Sleep With Me is a podcast designed to be incredibly boring. But there's a good reason: It's so boring that people with insomnia will fall asleep to it. It sounds crazy, but it works. It's hosted by Drew Ackerman, who is—by his own admission—not a sleep expert, just someone like me who has struggled his whole life with insomnia, which means he gets how frustrating it can be to not be able to fall asleep. Drew speaks in a low, soothing voice and puts his listeners to sleep by telling stories that have absolutely no point.
You know how your high-school English teacher told you stories have to have a beginning, middle, and end? Not on Sleep With Me. The stories Drew tells are impossible to follow.
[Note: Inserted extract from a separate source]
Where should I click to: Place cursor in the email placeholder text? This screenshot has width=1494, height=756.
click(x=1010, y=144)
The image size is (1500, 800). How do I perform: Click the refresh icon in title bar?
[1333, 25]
He goes off on boring tangents, never comes back to main points, and rambles softly in a stream-of-consciousness narrative that goes nowhere.
Every episode is a new kind of boring: He makes up a fairy tale, he reads recipes, he retells episodes of Star Trek from memory. Each podcast is about an hour long, which is enough time that you don't have to worry whether it will be over before you finally fall asleep, but I even set a sleep timer so they turn off automatically. The podcast is incredibly calming—it distracts me from my own thoughts without getting me invested in a story.
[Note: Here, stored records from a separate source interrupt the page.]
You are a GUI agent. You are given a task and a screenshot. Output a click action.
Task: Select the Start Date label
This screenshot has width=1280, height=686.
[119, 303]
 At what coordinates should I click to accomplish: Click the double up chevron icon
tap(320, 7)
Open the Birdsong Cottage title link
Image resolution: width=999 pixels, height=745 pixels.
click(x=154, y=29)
Drew notes that you'll probably need to listen to it a few times before it will work, and he's right: It took me a couple tries before it started putting me to sleep. At first, I was kind of interested in how someone could possibly fill an entire hour with such a boring story, so I ended up staying awake for the whole thing, even though the episode was just him describing a house he once lived in. But after a few tries, it clicked—and now it puts me to sleep within a few minutes. In fact, I almost never remember what he talked about in each episode because I fall asleep so quickly. Goodbye, worrying about my non-existent poodle's name. Hello, sleep.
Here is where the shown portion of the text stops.